*** Opening of SOURCE TEXT ***

Personal information
- Date of birth: 9 June 1994 (age 32)
- Place of birth: Gradiška, Bosnia and Herzegovina
- Height: 1.80 m (5 ft 11 in)
- Position: Striker

Team information
- Current team: Levadiakos
- Number: 9

Youth career
- Kozara Gradiška
- Borac Banja Luka
- Red Star Belgrade

Senior career*
- Years: Team / Apps / (Gls)
- 2012–2013: Red Star Belgrade / 4 / (0)
- 2012: → Banat Zrenjanin (loan) / 14 / (2)
- 2013: → Voždovac (loan) / 8 / (1)
- 2014: Rad / 10 / (3)
- 2014: Jagodina / 4 / (0)
- 2015: Borac Čačak / 13 / (6)
- 2015: Vojvodina / 18 / (7)
- 2016: Changchun Yatai / 9 / (0)
- 2016–2017: Čukarički / 31 / (17)
- 2017–2019: Partizan / 37 / (12)
- 2018–2019: → Arsenal Tula (loan) / 8 / (1)
- 2019–2020: Darmstadt 98 / 5 / (0)
- 2020–2022: Adanaspor / 37 / (19)
- 2022: Manisa / 15 / (2)
- 2022–2023: Volos / 25 / (6)
- 2023–2024: A.E. Kifisia / 30 / (16)
- 2024–2025: Pari Nizhny Novgorod / 16 / (2)
- 2025: → Sakaryaspor (loan) / 10 / (6)
- 2025–2026: Atromitos / 14 / (2)
- 2026–: Levadiakos / 15 / (2)

International career^{‡}
- 2011: Serbia U17 / 2 / (1)
- 2013: Serbia U19 / 6 / (0)
- 2015–2017: Serbia U21 / 13 / (6)
- 2016: Serbia / 1 / (0)

Medal record
| Gold medal – first place | UEFA Under-19 Championship | 2013 |

= Ognjen Ožegović =

Serbian footballer (born 1994)

Ognjen Ožegović (Огњен Ожеговић, /sh/, born 9 June 1994) is a Serbian professional footballer who plays as a striker for Super League Greece club Levadiakos.

==Club career==
Born in Gradiška, Ožegović made his first football steps with the local club Kozara and later he moved to Borac Banja Luka. Subsequently, Ožegović went through the youth setup at Red Star Belgrade, where captained a team for a period. He was initially sent out on loan to Banat Zrenjanin (2012), and then to Voždovac (2013), in order to gain experience. In early 2014, Ožegović terminated his contract with Red Star. He subsequently signed a six-month deal with Rad, helping them avoid relegation from the top flight in the 2013–14 campaign.

In the 2014–15 season, Ožegović played for Jagodina (fall) and Borac Čačak (spring). He scored six times for the latter side, including a long-range volley in a 3–1 win over his former club Jagodina, securing him the Goal of the Season award. In July 2015, Ožegović signed a three-year contract with Vojvodina. He netted seven league goals for the side, including a bicycle kick in a 2–0 win against Javor Ivanjica that earned him the Goal of the Season award for the second time in a row. He also scored twice in the first leg of the third qualifying round for the UEFA Europa League, in a 4–0 away victory over Sampdoria.

*** Close of SOURCE TEXT ***
*** Opening of SUPPLIED DATA ***

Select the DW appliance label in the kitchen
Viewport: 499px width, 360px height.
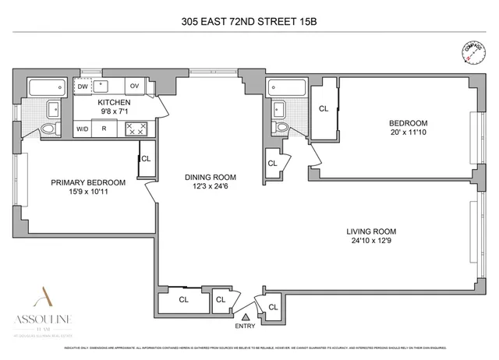click(83, 86)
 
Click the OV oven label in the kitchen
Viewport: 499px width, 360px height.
click(134, 86)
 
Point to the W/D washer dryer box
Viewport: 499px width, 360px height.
click(82, 129)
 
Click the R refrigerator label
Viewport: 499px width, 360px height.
click(104, 129)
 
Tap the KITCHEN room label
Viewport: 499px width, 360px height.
click(113, 102)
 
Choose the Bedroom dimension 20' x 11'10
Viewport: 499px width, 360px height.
click(409, 133)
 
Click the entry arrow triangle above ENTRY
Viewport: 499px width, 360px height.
click(246, 316)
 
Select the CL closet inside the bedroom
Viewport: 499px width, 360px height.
click(323, 108)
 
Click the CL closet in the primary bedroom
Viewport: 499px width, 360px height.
click(146, 158)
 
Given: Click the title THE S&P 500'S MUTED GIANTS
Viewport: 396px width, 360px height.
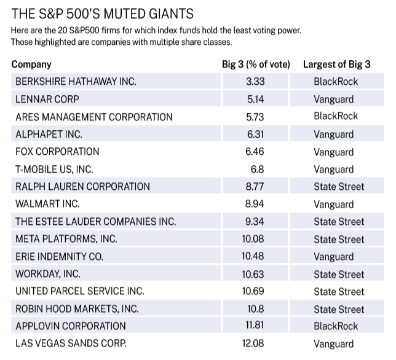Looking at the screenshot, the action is click(x=102, y=14).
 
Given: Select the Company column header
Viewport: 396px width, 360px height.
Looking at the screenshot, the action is click(x=31, y=65).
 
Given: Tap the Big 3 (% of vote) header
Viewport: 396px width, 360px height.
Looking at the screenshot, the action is click(x=256, y=65).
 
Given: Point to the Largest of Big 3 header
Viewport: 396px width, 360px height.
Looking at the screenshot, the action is click(x=336, y=65).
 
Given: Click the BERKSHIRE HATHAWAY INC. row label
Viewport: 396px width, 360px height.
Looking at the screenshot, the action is click(x=76, y=82).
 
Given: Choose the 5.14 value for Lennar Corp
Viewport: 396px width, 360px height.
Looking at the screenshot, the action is click(x=255, y=99).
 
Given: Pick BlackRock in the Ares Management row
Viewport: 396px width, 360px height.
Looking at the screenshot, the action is click(x=336, y=116).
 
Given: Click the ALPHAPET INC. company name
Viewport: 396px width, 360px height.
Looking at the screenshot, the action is click(x=49, y=134).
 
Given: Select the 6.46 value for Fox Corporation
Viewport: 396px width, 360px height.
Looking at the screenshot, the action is click(x=255, y=152).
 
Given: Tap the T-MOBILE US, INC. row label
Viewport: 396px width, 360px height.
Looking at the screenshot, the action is click(x=54, y=170).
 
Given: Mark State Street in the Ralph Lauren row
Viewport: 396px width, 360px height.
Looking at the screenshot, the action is click(x=339, y=187).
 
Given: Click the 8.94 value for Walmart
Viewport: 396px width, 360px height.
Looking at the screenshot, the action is click(x=255, y=204).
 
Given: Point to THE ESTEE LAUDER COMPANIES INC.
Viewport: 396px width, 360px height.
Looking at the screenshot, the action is click(x=96, y=222).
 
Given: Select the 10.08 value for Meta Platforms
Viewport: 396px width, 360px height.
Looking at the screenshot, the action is click(x=253, y=238).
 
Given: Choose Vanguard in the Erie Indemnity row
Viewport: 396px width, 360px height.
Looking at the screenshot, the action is click(x=334, y=257).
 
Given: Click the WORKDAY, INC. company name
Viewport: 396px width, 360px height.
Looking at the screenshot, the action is click(x=48, y=274).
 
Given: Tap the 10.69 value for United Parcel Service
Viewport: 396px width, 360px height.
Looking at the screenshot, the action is click(x=253, y=291).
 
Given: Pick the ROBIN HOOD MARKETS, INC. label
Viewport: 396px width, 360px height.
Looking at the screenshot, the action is click(x=77, y=309).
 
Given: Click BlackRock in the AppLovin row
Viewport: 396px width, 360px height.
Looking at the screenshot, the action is click(x=336, y=326).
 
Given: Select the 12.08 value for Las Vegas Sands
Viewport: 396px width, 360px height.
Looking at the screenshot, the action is click(x=253, y=343).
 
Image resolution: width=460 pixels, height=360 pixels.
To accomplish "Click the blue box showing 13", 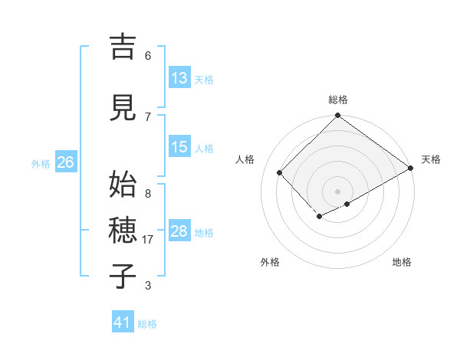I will click(179, 78).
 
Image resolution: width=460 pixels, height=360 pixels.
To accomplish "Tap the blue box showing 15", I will click(179, 147).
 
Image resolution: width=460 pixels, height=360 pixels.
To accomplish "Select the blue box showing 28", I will click(179, 231).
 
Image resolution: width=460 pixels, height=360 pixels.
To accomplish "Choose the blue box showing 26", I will click(65, 162).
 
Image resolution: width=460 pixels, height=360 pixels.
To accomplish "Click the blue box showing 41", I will click(123, 322).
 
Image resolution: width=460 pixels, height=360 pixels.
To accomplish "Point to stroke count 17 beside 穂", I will click(149, 240).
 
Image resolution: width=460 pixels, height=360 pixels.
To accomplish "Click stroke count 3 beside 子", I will click(148, 286).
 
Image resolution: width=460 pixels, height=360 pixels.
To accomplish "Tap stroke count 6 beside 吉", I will click(148, 56).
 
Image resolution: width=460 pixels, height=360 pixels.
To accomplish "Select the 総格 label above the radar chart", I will click(338, 100).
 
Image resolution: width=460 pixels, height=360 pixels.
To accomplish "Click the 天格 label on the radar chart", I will click(431, 159).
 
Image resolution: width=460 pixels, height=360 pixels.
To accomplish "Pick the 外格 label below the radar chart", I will click(270, 262).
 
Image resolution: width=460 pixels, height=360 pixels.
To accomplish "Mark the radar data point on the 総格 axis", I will click(337, 116).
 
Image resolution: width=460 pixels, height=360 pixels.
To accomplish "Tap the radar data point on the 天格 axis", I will click(412, 168).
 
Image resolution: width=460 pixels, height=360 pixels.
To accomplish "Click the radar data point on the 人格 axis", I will click(280, 172).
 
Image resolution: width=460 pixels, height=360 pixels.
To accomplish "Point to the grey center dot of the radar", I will click(337, 191).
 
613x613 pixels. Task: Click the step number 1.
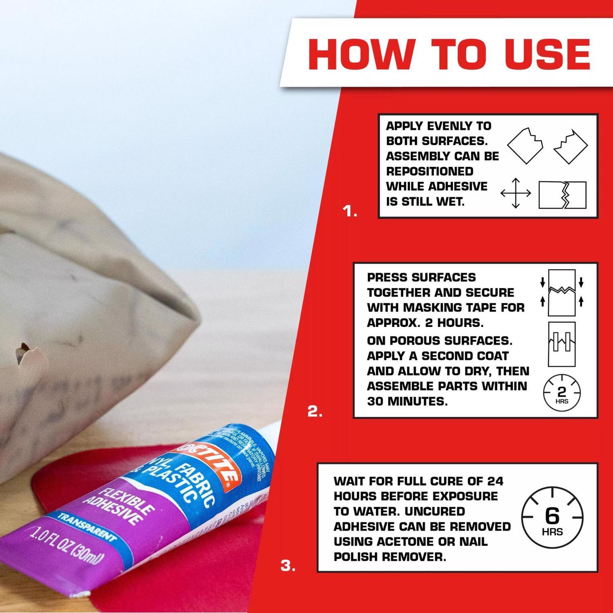point(350,212)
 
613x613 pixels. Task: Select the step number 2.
point(315,412)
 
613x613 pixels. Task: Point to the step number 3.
point(288,566)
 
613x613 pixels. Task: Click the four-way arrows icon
point(516,193)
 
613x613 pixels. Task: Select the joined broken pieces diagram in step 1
point(562,195)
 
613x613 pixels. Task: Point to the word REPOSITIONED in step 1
point(430,171)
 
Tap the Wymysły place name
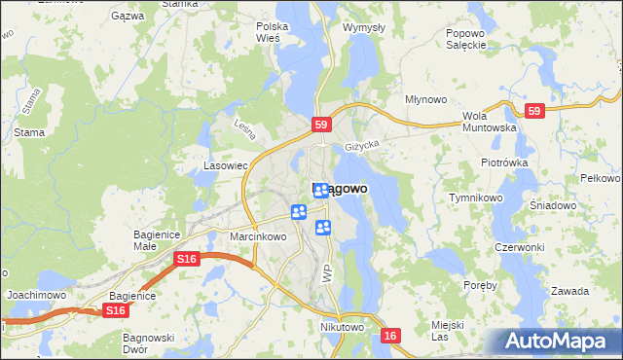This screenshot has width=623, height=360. [x=364, y=27]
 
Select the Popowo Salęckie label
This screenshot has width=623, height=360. [x=465, y=38]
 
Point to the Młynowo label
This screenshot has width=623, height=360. [x=425, y=99]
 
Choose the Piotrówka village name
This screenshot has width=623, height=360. [x=503, y=162]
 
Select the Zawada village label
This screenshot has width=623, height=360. [x=569, y=291]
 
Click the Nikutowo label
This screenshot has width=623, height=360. [x=341, y=328]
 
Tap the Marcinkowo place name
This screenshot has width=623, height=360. [x=257, y=236]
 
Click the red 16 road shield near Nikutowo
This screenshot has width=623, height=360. [x=390, y=335]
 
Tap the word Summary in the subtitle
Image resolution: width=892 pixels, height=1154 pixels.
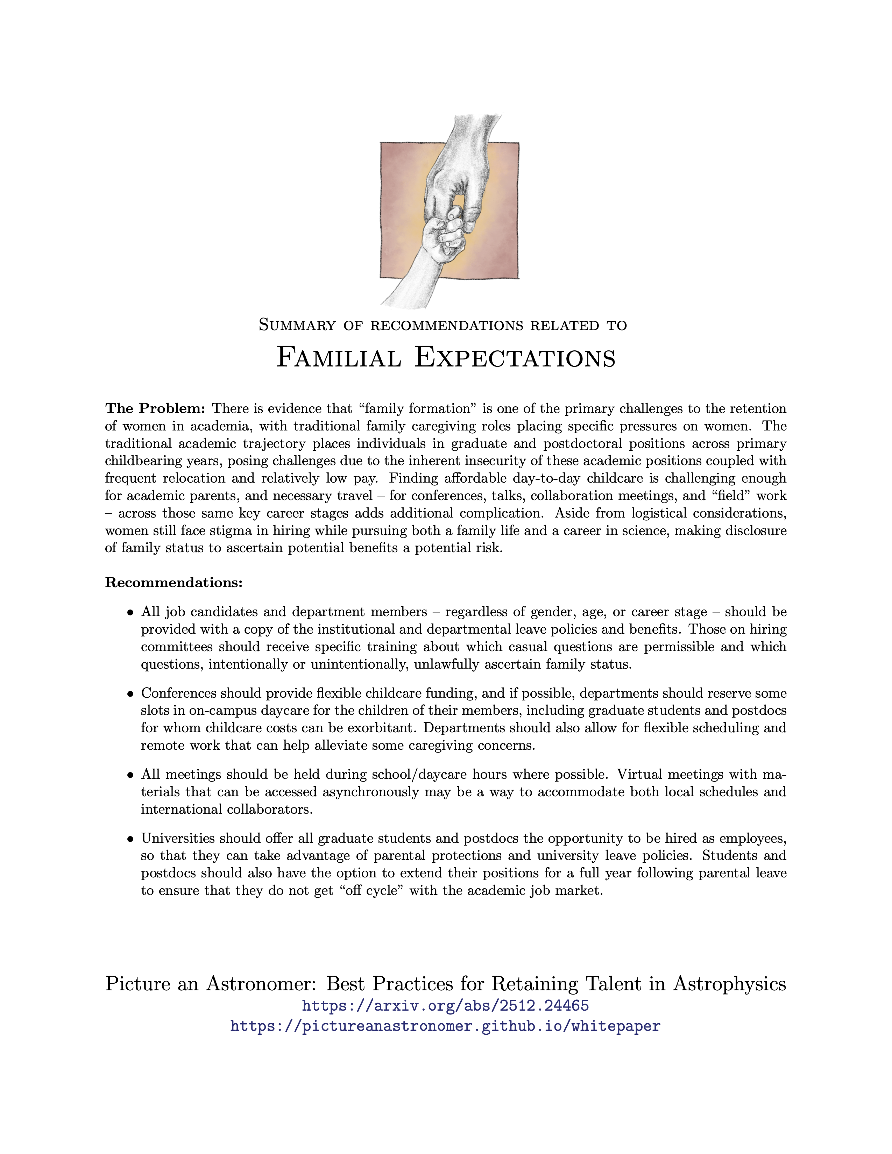297,326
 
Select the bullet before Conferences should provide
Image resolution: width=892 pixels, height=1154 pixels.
130,694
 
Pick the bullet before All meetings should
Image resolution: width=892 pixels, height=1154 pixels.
130,776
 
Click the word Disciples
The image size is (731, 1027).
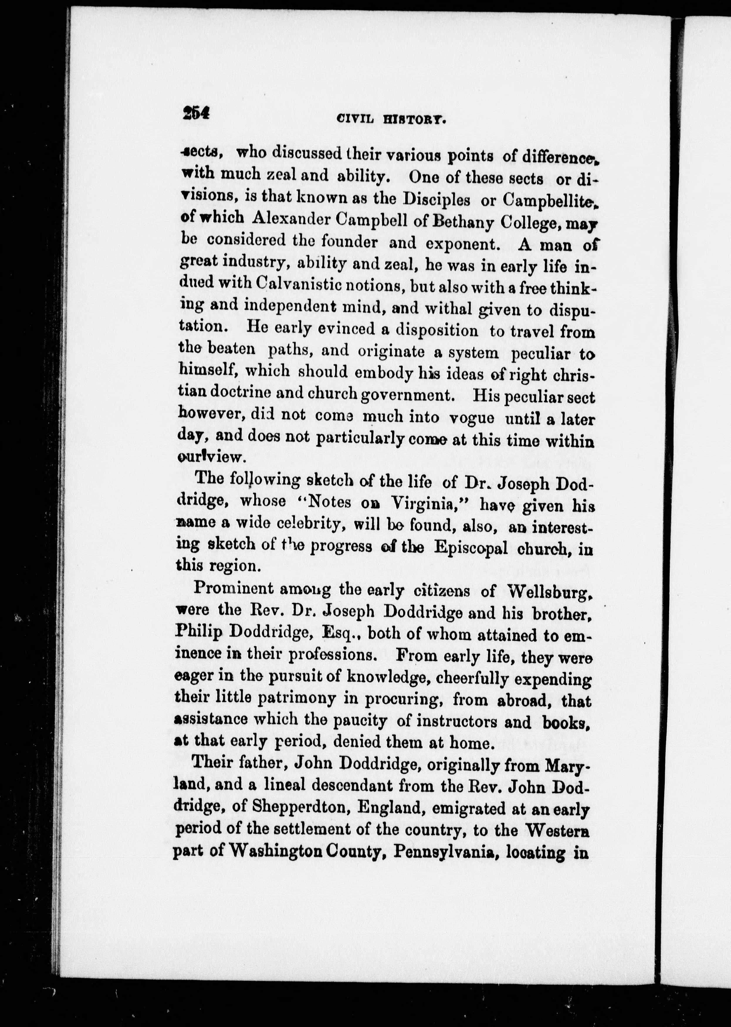click(436, 199)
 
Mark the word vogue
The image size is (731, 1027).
click(472, 418)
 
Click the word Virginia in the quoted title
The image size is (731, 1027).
click(424, 503)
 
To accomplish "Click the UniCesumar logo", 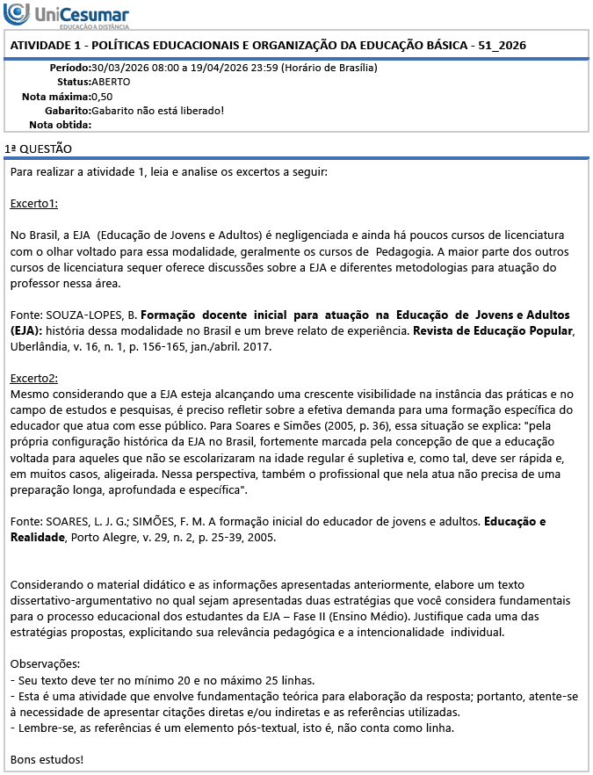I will pyautogui.click(x=67, y=17).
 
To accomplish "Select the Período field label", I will pyautogui.click(x=69, y=68).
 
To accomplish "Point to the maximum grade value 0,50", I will pyautogui.click(x=102, y=96).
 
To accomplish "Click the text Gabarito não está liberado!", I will pyautogui.click(x=158, y=110).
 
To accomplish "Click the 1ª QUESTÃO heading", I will pyautogui.click(x=38, y=149).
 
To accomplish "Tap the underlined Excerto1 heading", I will pyautogui.click(x=34, y=204).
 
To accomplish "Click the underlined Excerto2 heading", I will pyautogui.click(x=34, y=378).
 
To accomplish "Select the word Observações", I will pyautogui.click(x=45, y=663).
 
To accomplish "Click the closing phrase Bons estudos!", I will pyautogui.click(x=47, y=758).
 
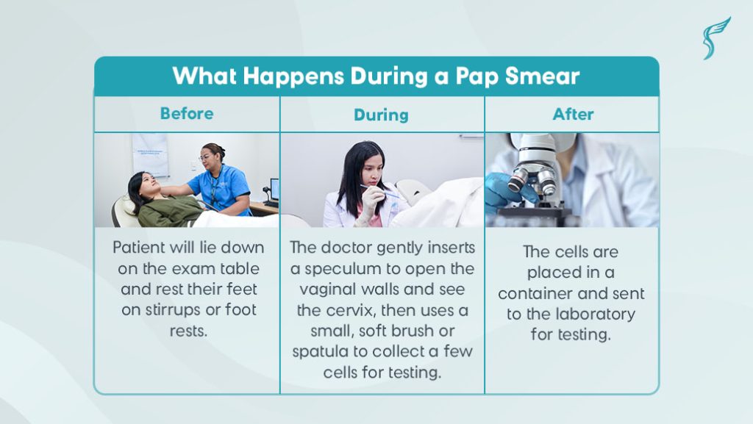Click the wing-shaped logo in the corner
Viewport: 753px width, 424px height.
tap(716, 38)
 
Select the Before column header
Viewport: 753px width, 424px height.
tap(187, 114)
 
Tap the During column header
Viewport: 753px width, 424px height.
tap(382, 115)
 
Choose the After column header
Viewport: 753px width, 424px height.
tap(573, 114)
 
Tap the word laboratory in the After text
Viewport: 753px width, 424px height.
tap(595, 315)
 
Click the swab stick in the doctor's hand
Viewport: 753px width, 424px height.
tap(380, 191)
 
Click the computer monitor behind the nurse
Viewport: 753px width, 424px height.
tap(275, 190)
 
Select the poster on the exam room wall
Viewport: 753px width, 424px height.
tap(150, 154)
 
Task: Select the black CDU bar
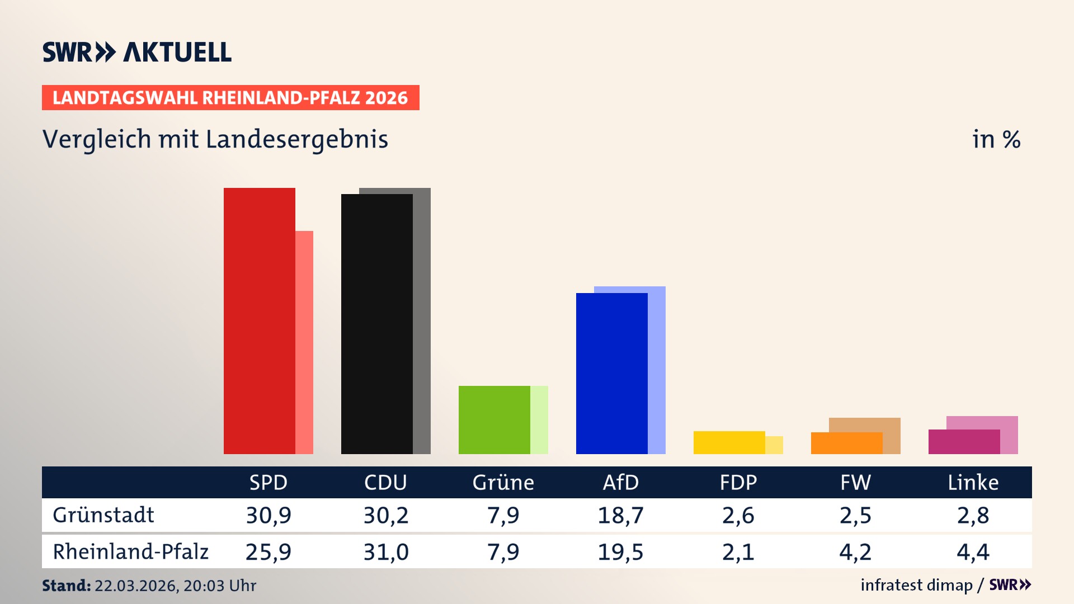click(376, 324)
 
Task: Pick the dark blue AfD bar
click(611, 373)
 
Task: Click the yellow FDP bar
click(729, 442)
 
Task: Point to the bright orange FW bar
click(846, 443)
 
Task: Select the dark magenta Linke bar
click(964, 442)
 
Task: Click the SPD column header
click(268, 482)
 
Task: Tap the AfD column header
click(620, 482)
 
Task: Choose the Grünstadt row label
click(103, 515)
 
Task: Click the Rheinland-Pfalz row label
click(130, 552)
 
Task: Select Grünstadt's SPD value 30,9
click(268, 515)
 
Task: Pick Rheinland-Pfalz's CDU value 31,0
click(386, 552)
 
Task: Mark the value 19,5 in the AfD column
click(620, 552)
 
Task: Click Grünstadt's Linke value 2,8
click(973, 515)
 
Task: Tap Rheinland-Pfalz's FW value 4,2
click(855, 552)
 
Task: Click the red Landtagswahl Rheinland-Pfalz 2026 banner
click(230, 97)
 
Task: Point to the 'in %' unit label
click(996, 139)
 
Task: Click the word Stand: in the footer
click(66, 586)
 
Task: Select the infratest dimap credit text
click(916, 585)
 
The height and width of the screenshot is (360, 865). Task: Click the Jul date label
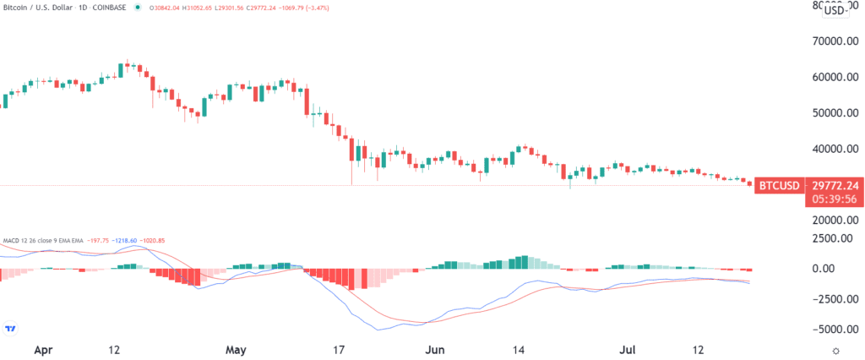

*** Close of SUPPLIED DATA ***

### DESCRIPTION OF THE TASK
Can you reproduce the passage of the Ognjen Ožegović profile starting with "- 2014: Jagodina" and going on through "Darmstadt 98 / 5 / (0)", word for word?

### ANSWER TO THIS EXERCISE
- 2014: Jagodina / 4 / (0)
- 2015: Borac Čačak / 13 / (6)
- 2015: Vojvodina / 18 / (7)
- 2016: Changchun Yatai / 9 / (0)
- 2016–2017: Čukarički / 31 / (17)
- 2017–2019: Partizan / 37 / (12)
- 2018–2019: → Arsenal Tula (loan) / 8 / (1)
- 2019–2020: Darmstadt 98 / 5 / (0)